* _TEXTE SOURCE_
· · · · ·
5.1.3. La perte d'influence des majors

Cette double pression, en même temps qu'elle augure de changements très importants dans le fonctionnement de l'industrie pétrolière mondiale, va signaler le début de la perte de pouvoir des Majors.

C'est dans ce contexte global que s'insèrent les événements de 1951 en Iran ; suite à la nomination de Mohammed Mossadegh à la tête du gouvernement, l'industrie pétrolière Iranienne fut nationalisée et mise sous le contrôle de la NIOC (National Iranian Oil Company). Cela fut fait au détriment des intérêts de la Britsh Petroleum qui détenait le contrôle du pétrole en Iran jusqu'alors.

Comme dans le cas du Mexique, le cartel pétrolier réagit immédiatement en décrétant un boycott rigide au pétrole iranien, lequel fut compensé par l'accroissement de la production des autres pays du Moyen-Orient. Le coup d'État qui renversa le gouvernement Mossadegh remit le pétrole iranien dans la zone d'influence des entreprises pétrolières internationales, mettant en évidence la vulnérabilité des pays producteurs face au pouvoir des Majors.

Mais, malgré la défaite des nationalistes iraniens, l'événement Mossadegh montra la nécessité d'une coopération plus engagée entre les pays producteurs pour contrebalancer l'emprise des Majors. De même, cela éveilla l'attention de plusieurs gouvernements du Tiers Monde, ainsi que d'une partie de l'opinion publique internationale, sur les pouvoirs dont jouissaient les Majors par rapport aux pays producteurs du pétrole. Pouvoirs qui dépassaient largement le domaine de l'emprise économique ; d'une certaine façon, les Majors exerçaient aussi une influence sur la politique intérieure de ces pays.
· · · · ·
* _DONNÉES ARCHIVÉES_
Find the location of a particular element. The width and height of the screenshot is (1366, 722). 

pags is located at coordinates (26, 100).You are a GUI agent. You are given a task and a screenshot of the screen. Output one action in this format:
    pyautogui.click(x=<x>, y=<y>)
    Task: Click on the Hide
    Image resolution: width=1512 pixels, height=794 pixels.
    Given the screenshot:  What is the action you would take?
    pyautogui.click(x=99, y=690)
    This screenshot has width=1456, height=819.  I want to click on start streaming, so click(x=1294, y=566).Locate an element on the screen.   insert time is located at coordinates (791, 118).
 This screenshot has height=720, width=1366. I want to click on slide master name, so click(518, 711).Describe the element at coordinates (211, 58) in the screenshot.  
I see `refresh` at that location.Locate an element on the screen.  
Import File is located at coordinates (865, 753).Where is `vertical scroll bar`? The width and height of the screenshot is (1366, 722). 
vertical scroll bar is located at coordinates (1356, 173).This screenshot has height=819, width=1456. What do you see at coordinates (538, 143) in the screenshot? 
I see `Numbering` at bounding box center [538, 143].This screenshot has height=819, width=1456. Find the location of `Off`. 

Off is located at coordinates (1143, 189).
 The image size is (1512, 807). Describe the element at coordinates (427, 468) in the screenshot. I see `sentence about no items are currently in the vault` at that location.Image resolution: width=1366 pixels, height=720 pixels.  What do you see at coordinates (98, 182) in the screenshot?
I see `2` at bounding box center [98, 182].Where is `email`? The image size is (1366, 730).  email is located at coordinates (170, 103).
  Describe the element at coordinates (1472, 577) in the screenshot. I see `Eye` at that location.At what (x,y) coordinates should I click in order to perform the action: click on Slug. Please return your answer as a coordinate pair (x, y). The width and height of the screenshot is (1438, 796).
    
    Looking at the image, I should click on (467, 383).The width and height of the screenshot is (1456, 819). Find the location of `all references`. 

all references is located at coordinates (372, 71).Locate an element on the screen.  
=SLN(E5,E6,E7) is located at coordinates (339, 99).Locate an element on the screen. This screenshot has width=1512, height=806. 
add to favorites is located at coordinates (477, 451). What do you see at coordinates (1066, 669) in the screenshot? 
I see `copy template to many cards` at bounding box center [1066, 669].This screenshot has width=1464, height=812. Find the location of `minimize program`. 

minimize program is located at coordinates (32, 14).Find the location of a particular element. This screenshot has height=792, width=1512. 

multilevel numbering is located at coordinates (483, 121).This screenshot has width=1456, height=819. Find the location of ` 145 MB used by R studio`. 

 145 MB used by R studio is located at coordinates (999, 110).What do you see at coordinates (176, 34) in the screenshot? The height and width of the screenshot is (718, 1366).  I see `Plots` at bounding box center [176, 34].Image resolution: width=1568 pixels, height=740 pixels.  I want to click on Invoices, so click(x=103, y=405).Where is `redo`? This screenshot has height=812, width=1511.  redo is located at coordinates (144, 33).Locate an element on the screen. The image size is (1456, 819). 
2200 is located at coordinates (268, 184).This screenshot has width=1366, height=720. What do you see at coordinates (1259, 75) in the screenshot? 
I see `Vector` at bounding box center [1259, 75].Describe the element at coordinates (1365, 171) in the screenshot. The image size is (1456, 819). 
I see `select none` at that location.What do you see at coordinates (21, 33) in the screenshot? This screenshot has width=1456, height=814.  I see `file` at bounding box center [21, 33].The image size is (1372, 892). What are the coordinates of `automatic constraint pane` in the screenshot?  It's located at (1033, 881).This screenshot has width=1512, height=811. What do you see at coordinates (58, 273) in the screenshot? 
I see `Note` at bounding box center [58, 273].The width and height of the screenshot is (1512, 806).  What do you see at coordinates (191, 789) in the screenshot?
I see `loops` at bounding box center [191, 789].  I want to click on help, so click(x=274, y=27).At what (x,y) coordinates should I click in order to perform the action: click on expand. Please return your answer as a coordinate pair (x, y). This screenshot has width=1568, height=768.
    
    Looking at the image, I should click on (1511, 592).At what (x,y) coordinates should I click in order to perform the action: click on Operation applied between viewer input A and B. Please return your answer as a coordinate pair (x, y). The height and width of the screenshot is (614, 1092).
· · · · ·
* _ÉNONCÉ_
Recopiez à l'identique l'intégralité du texte sur la perte d'influence des majors.

* _CORRIGÉ COMPLET_
5.1.3. La perte d'influence des majors

Cette double pression, en même temps qu'elle augure de changements très importants dans le fonctionnement de l'industrie pétrolière mondiale, va signaler le début de la perte de pouvoir des Majors.

C'est dans ce contexte global que s'insèrent les événements de 1951 en Iran ; suite à la nomination de Mohammed Mossadegh à la tête du gouvernement, l'industrie pétrolière Iranienne fut nationalisée et mise sous le contrôle de la NIOC (National Iranian Oil Company). Cela fut fait au détriment des intérêts de la Britsh Petroleum qui détenait le contrôle du pétrole en Iran jusqu'alors.

Comme dans le cas du Mexique, le cartel pétrolier réagit immédiatement en décrétant un boycott rigide au pétrole iranien, lequel fut compensé par l'accroissement de la production des autres pays du Moyen-Orient. Le coup d'État qui renversa le gouvernement Mossadegh remit le pétrole iranien dans la zone d'influence des entreprises pétrolières internationales, mettant en évidence la vulnérabilité des pays producteurs face au pouvoir des Majors.

Mais, malgré la défaite des nationalistes iraniens, l'événement Mossadegh montra la nécessité d'une coopération plus engagée entre les pays producteurs pour contrebalancer l'emprise des Majors. De même, cela éveilla l'attention de plusieurs gouvernements du Tiers Monde, ainsi que d'une partie de l'opinion publique internationale, sur les pouvoirs dont jouissaient les Majors par rapport aux pays producteurs du pétrole. Pouvoirs qui dépassaient largement le domaine de l'emprise économique ; d'une certaine façon, les Majors exerçaient aussi une influence sur la politique intérieure de ces pays.